To configure an automation stitch with an NSX security tag in the GUI:
  1. Go to Security Fabric > Automation and click Create New.
  2. Enter the stitch name (pcui-test).
  3. Configure the trigger:
    1. Click Add Trigger.
    2. Click Create and select Compromised Host.
    3. Enter the following:

      Name

      pcui-test

      Threat level threshold

      High

    4. Click OK.
    5. Select the trigger in the list and click Apply.
  4. Configure the VMware NSX Security Tag action:
    1. Click Add Action.
    2. Click Create and select VMware NSX Security Tag.
    3. Enter the following:

      Name

      pcui-test_quarantine-nsx

      Specify NSX server(s)

      Enable and select the SDN connector

      Security tag

      Select an existing tag, or create a new one

    4. Click OK.
    5. Select the action in the list and click Apply.
  5. Click OK.
To configure an automation stitch with an NSX security tag in the CLI:
  1. Create an automation trigger:
    config system automation-trigger
        edit "pcui-test"
            set ioc-level high
        next
    end
  2. Create an automation action:
    config system automation-action
        edit "pcui-test_quarantine-nsx"
            set action-type quarantine-nsx
            set security-tag "pcui-tag2"
            set sdn-connector "nsx"
        next
    end
  3. Create the automation stitch:
    config system automation-stitch
        edit "pcui-test"
            set trigger "pcui-test"
            config actions
                edit 1
                    set action "pcui-test_quarantine-nsx"
                    set required enable
                next
            end
        next
    end

Configure FortiAnalyzer logging on the FortiGate

The FortiAnalyzer is used to send endpoint compromise notification to the FortiGate.

See Configuring FortiAnalyzer for more information.

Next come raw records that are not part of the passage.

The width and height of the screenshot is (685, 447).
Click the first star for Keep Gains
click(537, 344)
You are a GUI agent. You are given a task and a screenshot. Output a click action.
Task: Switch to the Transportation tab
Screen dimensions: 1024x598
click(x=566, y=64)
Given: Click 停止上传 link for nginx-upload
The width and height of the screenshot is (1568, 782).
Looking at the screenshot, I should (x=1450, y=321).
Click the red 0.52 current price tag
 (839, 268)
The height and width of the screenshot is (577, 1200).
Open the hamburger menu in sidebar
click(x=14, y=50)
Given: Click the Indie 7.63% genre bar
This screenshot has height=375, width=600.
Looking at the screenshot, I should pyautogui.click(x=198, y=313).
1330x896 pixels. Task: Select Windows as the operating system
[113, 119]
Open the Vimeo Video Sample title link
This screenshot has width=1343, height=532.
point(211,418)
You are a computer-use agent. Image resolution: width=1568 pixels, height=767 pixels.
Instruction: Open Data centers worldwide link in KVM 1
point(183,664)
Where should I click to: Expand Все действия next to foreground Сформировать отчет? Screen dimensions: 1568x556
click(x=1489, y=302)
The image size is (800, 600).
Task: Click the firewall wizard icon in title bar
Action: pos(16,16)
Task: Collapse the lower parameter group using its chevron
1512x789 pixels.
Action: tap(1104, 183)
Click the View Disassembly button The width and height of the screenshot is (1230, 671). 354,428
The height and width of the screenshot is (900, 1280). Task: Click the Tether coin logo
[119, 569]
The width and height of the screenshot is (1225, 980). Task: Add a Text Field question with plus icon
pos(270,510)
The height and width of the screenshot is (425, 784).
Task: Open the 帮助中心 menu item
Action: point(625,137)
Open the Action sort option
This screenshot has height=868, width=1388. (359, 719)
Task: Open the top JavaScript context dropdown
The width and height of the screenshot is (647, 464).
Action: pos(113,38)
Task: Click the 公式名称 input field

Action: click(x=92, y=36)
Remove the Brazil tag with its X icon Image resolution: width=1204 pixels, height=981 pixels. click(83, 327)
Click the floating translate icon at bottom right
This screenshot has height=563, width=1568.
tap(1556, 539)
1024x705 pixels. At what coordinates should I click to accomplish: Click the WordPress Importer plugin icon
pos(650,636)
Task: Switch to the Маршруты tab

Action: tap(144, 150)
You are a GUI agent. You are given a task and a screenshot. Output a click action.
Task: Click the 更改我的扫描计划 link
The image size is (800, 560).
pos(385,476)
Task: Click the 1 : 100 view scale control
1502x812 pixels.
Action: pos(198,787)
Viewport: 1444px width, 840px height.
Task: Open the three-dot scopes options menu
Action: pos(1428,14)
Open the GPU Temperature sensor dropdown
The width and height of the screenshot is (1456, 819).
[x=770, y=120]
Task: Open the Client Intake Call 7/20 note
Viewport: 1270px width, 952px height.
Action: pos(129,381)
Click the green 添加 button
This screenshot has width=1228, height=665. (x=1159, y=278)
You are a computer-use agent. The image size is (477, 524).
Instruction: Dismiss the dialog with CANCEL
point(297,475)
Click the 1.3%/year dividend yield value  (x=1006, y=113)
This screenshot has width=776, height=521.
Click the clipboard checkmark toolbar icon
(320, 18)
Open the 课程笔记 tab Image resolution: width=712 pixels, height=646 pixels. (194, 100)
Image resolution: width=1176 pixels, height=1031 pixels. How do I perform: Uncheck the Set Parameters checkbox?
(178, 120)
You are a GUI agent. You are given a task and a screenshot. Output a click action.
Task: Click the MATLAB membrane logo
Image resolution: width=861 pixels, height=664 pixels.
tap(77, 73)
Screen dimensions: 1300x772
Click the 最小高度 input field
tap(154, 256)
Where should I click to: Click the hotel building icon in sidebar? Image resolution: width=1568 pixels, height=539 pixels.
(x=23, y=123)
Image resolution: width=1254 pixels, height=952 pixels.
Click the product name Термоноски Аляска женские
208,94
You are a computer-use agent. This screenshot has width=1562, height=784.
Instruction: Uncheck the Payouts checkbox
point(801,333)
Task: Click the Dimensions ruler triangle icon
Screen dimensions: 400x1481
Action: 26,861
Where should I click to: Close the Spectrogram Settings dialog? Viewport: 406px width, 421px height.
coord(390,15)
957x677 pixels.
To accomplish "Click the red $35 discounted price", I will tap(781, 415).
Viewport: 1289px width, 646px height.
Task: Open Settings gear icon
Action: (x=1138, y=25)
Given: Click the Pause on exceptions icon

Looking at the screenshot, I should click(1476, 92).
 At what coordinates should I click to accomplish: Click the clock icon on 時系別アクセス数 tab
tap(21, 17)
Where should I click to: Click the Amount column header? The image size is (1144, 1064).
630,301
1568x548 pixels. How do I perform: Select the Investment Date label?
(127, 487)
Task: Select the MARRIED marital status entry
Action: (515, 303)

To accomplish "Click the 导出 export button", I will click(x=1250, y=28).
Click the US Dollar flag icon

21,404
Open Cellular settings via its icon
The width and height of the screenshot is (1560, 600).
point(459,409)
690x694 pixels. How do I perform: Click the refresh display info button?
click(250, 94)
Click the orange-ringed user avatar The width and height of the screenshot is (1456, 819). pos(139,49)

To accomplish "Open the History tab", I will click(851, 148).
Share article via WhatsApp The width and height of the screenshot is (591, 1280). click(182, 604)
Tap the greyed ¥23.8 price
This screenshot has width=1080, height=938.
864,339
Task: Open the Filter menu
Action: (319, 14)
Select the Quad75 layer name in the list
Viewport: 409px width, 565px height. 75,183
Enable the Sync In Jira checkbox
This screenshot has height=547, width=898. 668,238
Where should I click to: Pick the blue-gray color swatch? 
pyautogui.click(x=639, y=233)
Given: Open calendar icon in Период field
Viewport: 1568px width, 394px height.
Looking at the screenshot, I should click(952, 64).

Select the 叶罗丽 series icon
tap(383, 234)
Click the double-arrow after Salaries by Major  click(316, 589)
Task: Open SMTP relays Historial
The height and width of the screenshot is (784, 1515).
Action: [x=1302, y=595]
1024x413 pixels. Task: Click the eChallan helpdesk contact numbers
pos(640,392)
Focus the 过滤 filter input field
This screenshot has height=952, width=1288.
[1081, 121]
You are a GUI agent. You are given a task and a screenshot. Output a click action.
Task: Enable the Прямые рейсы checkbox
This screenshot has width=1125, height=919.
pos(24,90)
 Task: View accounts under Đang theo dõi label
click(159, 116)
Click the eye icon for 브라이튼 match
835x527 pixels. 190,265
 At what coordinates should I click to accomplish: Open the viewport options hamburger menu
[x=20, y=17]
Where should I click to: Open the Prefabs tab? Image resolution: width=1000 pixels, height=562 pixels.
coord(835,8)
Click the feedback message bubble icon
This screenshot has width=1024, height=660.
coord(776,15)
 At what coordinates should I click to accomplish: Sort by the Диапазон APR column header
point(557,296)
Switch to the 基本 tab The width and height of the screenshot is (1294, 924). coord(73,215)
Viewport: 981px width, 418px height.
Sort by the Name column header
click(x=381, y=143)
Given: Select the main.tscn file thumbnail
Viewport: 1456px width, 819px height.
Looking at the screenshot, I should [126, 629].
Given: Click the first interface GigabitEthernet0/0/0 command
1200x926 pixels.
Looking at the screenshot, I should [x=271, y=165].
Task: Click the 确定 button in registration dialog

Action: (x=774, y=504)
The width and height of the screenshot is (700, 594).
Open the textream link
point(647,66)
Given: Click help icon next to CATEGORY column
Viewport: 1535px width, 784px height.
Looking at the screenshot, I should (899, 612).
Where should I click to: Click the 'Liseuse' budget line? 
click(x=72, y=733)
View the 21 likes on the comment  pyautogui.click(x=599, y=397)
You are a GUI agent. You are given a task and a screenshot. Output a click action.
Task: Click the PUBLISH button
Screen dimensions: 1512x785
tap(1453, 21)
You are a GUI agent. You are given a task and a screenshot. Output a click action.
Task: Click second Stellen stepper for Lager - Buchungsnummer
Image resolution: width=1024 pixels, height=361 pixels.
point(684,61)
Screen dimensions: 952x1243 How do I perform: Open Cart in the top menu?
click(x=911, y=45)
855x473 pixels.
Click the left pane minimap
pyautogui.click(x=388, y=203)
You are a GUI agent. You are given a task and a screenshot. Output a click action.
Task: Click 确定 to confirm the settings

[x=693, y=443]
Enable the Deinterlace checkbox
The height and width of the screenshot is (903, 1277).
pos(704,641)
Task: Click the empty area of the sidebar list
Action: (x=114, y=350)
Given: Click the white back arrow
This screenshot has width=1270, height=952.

To configure FortiAnalyzer logging in the GUI:
  1. Go to Security Fabric > Fabric Connectors and double-click the FortiAnalyzer Logging card.
  2. Ensure the Status is Enabled, and configure the settings as needed.

  3. Click Apply.
To configure FortiAnalyzer logging in the CLI:
config log fortianalyzer setting
    set status enable
    set server "172.18.64.234"
    set serial "FL-8HFT000000000"
    set upload-option realtime
    set reliable enable
end

When an endpoint instance is compromised

When an endpoint instance, such as pcui-ubuntu2, in the VMware NSX environment is compromised, the automation stitch is triggered. The FortiGate then assigns the configured security tag, pcui-tag2 in this example, to the compromised NSX endpoint instance.